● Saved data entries
[Start of Attachment]

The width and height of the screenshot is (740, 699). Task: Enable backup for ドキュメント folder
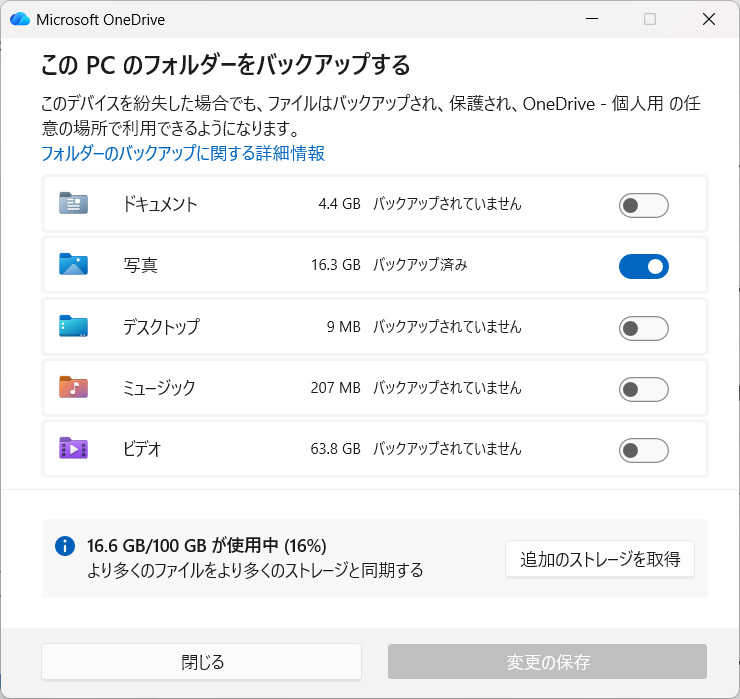pyautogui.click(x=643, y=205)
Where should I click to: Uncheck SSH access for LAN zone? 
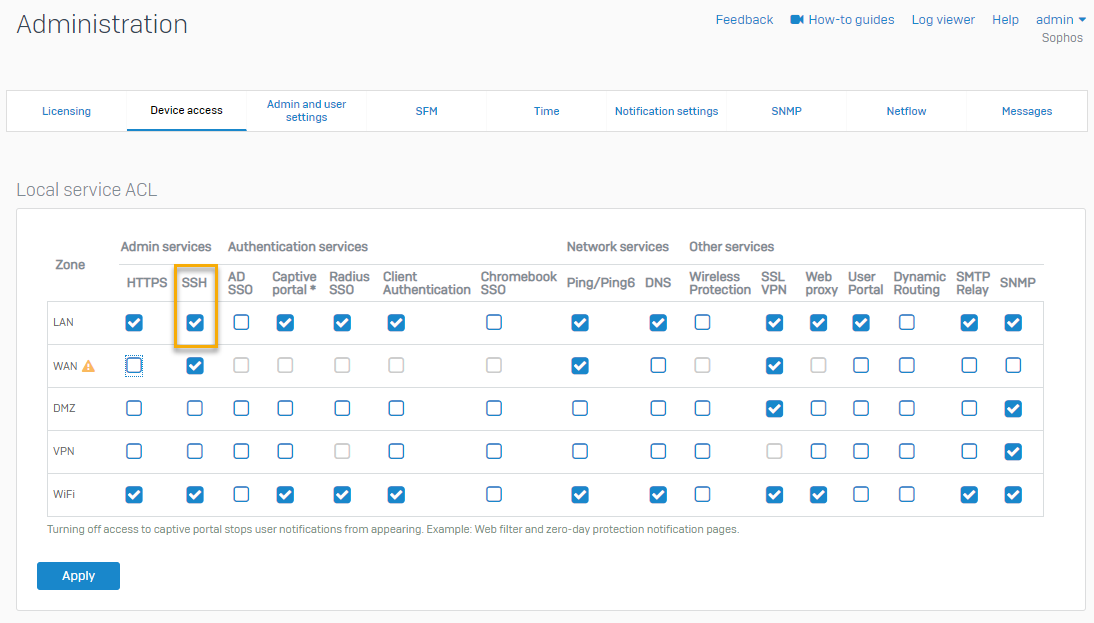[x=195, y=323]
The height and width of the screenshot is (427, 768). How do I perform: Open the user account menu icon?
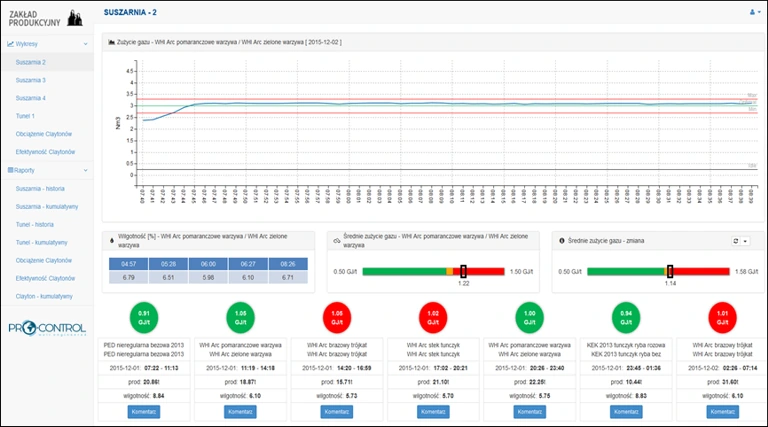[x=752, y=12]
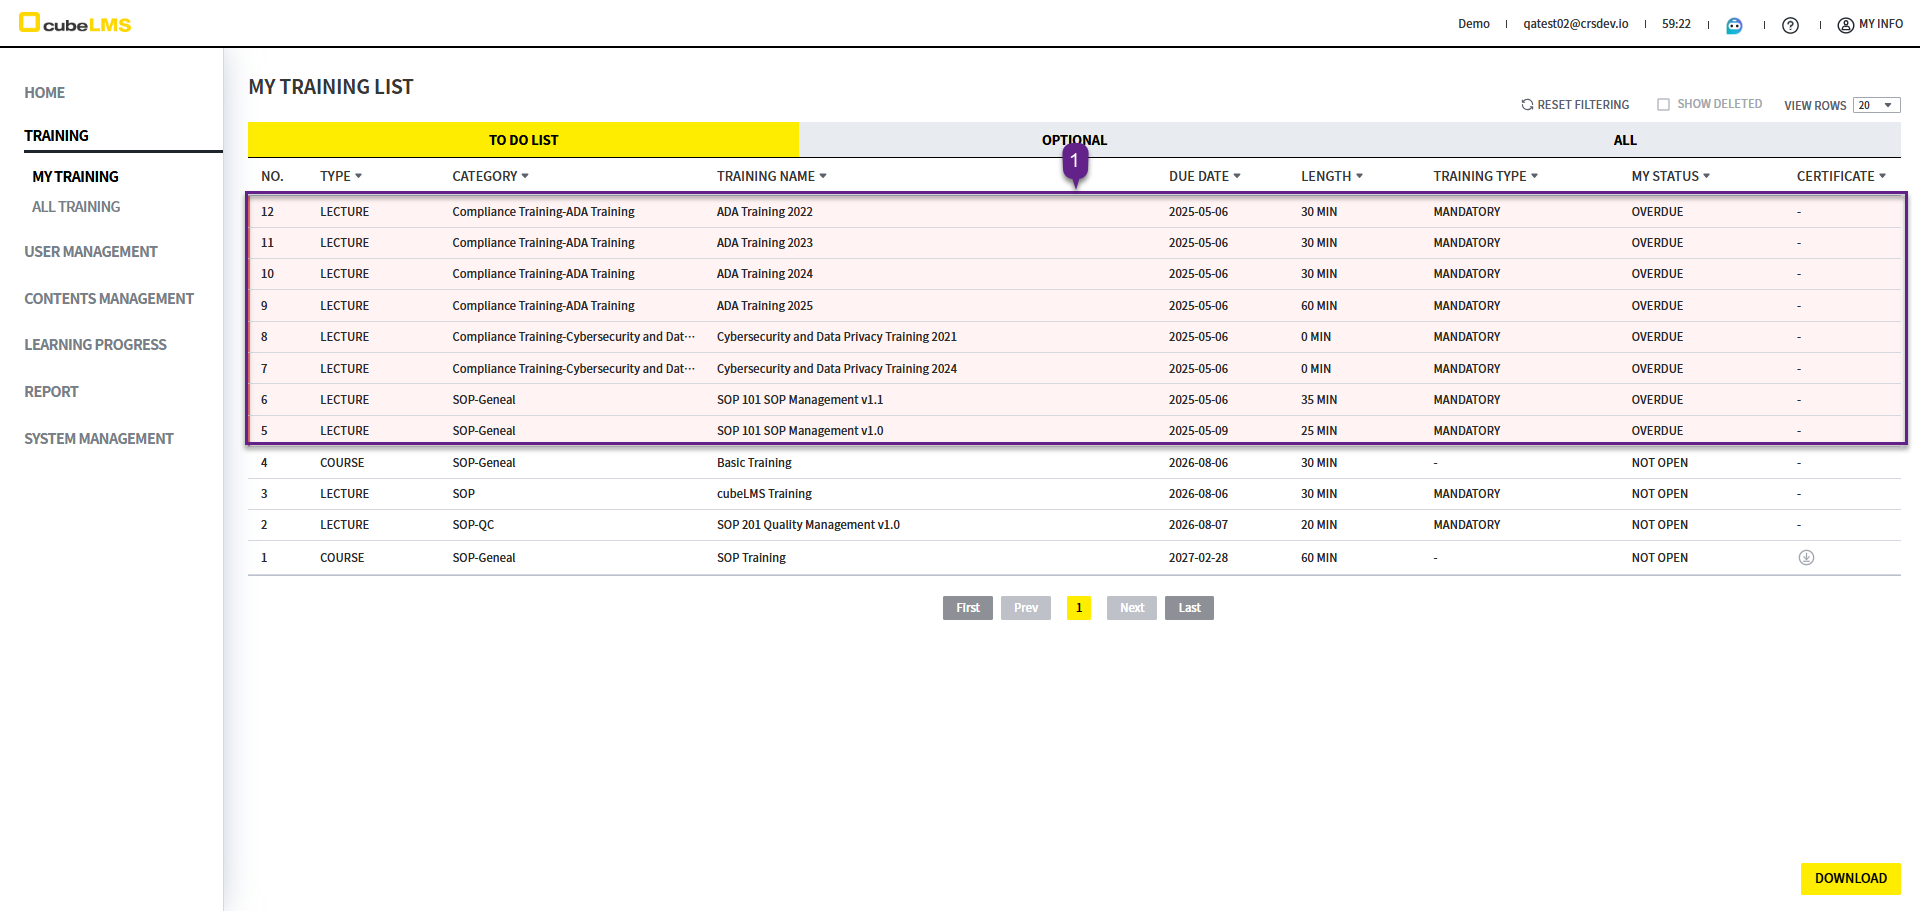The image size is (1920, 911).
Task: Open the View Rows dropdown
Action: click(1876, 105)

[End of Attachment]

● WHAT THE TASK ASKS
Return every record exactly. Pictures stay out.

● EXPECTED ANSWER
The width and height of the screenshot is (740, 699). Task: Enable backup for ドキュメント folder
pyautogui.click(x=643, y=205)
Where should I click to: Uncheck SSH access for LAN zone? 
[x=195, y=323]
The height and width of the screenshot is (427, 768). How do I perform: Open the user account menu icon?
[x=752, y=12]
The image size is (1920, 911).
Task: Open the View Rows dropdown
Action: click(1876, 105)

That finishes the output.